**TEXT SHOWN**
Feasibility of native RTS support for continuations?

Tue Jan 28 10:09:20 UTC 2020

Alexis

I've thought about this quite a bit in the past, but got stalled for lack of cycles to think about it more.  But there's a paper or two:

https://www.microsoft.com/en-us/research/publication/composable-scheduler-activations-haskell/

On that link you can also see a link to an earlier, shorter, conference version (rejected 😊).

Also this earlier (2007) work

https://www.microsoft.com/en-us/research/publication/lightweight-concurrency-primitives-for-ghc/

On the effects front I think Daan Leijen is doing interesting stuff, although I'm not very up to date:
https://www.microsoft.com/en-us/research/people/daan/publications/

One interesting dimension is whether or not the continuations you capture are one-shot.  If so, particularly efficient implementations are possible.

Also: much of the "capture stack chunk" stuff is *already* implemented, because it is (I think) what happens when a thread receives an asynchronous exception, and just abandon its evaluation of thunks that it has started work on.

Simon

|  -----Original Message-----
|  From: ghc-devs <ghc-devs-bounces at haskell.org> On Behalf Of Alexis King
|  Sent: 28 January 2020 08:20
|  To: ghc-devs <ghc-devs at haskell.org>
|  Subject: Feasibility of native RTS support for continuations?
|  
|  Hi all,
|  
|  tl;dr: I want to try to implement native support for capturing slices of
|  the RTS stack as a personal experiment; please tell me the obstacles I
|  am likely to run into. Much more context follows.
|  
|  ---
|  
|  I have been working on an implementation of an algebraic effect system
|  that uses unsafe primops to be as performant as possible. However, the
|  unavoidable need to CPS the entire program balloons heap allocation.
|  Consider the following definition:
|  
|      f a b = g a >>= \c -> h (b + c)
|  
|  Assume `g` and `h` are not inlined. If the monad used is IO, this will
|  be compiled efficiently: the result of `g` is returned on the stack, and
|  no closure needs to be allocated for the lambda. However, if the monad
|  supports capturing the continuation, the above definition must be CPS’d.
|  After inlining, we end up with
|  
|      f a b = \k -> let lvl = \c -> h (b + c) k in g a lvl
|  
|  which must allocate a closure on the heap. This is frustrating, as it
|  must happen for every call to a non-inlined monadic operation, even if
|  that operation never captures the continuation. In an algebraic effect
|  system, there are many shortcuts that avoid the need to capture the
|  continuation, and under my implementation, large swaths of code never do
|  so. I’ve managed to exploit that to get some savings, but I can’t escape
|  the need to allocate all these closures.
|  
|  This motivates my question: how difficult would it be to allow capturing
|  a portion of the RTS call stack directly? My requirements are fairly
|  minimal, as continuations go:
|  
|    1. Capturing a continuation is only legal from within a strict state
|       thread (i.e. IO or strict ST).
|  
|    2. The continuation is captured up to a prompt, which would be a new
|       kind of RTS stack frame. Prompts are not tagged, so there is only
|       ever exactly one prompt active at any time (which may be the root
|       prompt).

**DATASET EXTRACT**
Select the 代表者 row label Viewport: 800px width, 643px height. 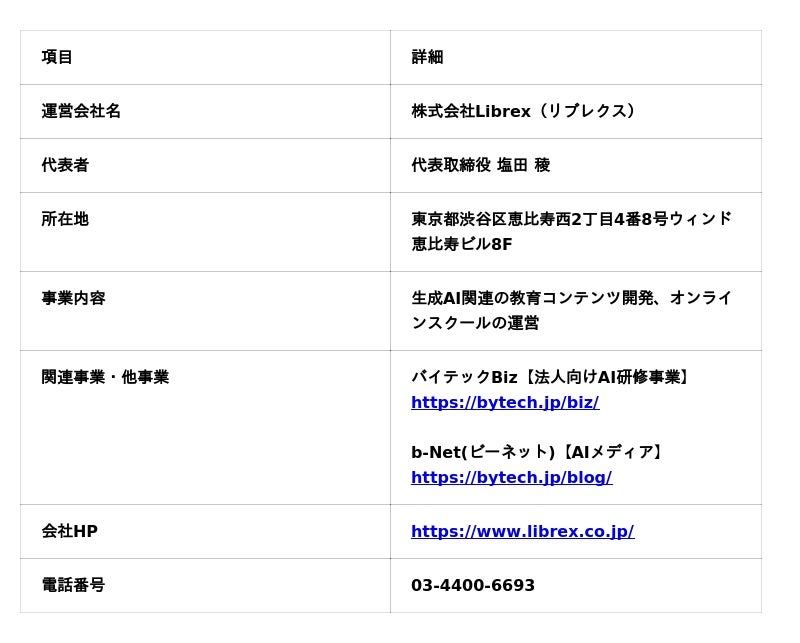coord(65,165)
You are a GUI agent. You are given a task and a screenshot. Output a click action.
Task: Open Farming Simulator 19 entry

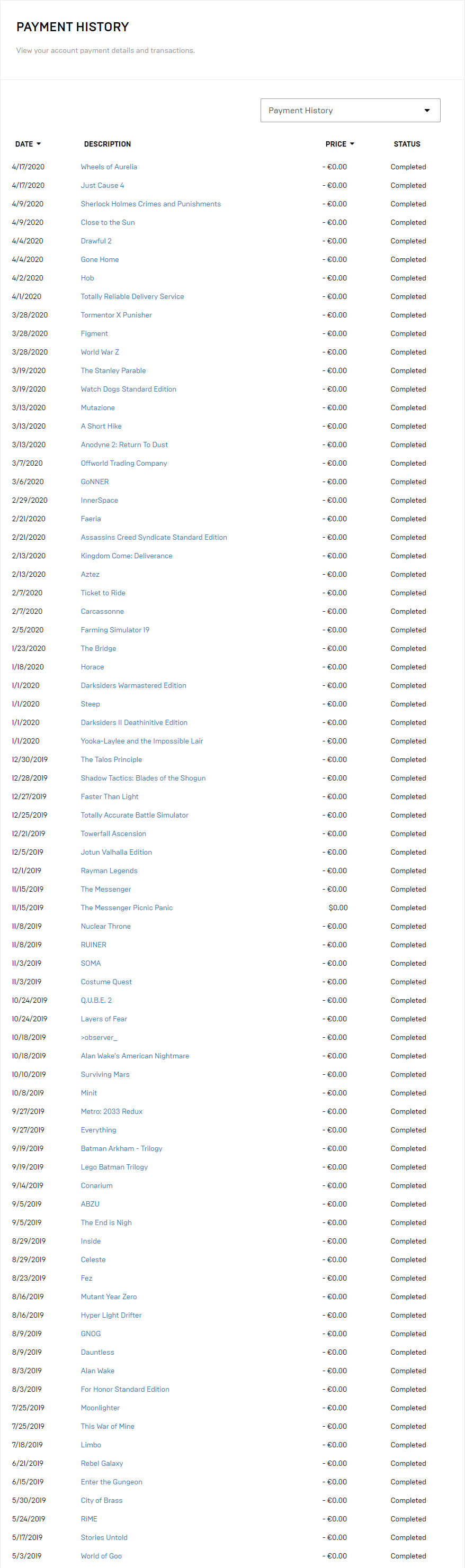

**THINGS TO DO**
[1] Answer these questions about the continuations thread on the GHC developers' list:
(a) What year is given for the earlier work on lightweight concurrency primitives for GHC?
(b) What happened to the earlier, shorter conference version of the composable scheduler activations paper?
(c) Within which kinds of state thread would capturing a continuation be legal under the proposed requirements?
[2] Go on with the continuations thread on the GHC developers' list, starting right after its last sentence.

**EXERCISE ANSWERS**
[1]
(a) 2007
(b) It was rejected.
(c) IO or strict ST

[2]
|  
|    3. Capturing a continuation is unsafe. The behavior of capturing a
|       continuation is undefined if the current prompt was not created by
|       the current state thread (and it is never legal to capture up to
|       the root prompt).
|  
|    4. Applying a continuation is unsafe. Captured continuations return
|       `Any`, and type safety is the caller’s obligation.
|  
|    5. Continuations are “functional,” which is to say applying them does
|       not trigger any additional stack unwinding.
|  
|  This minimal support for primitive continuation capturing would be
|  enough to support my efficient, safe delimited control implementation.
|  In my ignorant mind, implementing this ought to be as simple as defining
|  two new primops,
|  
|      reset# :: (State# s -> (# State# s, a #))
|             -> State# s -> (# State# s, a #)
|  
|      shift# :: ((a -> State# s -> (# State# s, Any #))
|                 -> State# s -> (# State# s, Any #))
|             -> State# s -> (# State# s, a #)
|  
|  where reset# pushes a new prompt frame and shift# captures a slice of
|  the RTS stack up to that frame and copies it into the heap. Restoring a
|  continuation would copy all the captured frames onto the end of the
|  current stack. Sounds simple enough!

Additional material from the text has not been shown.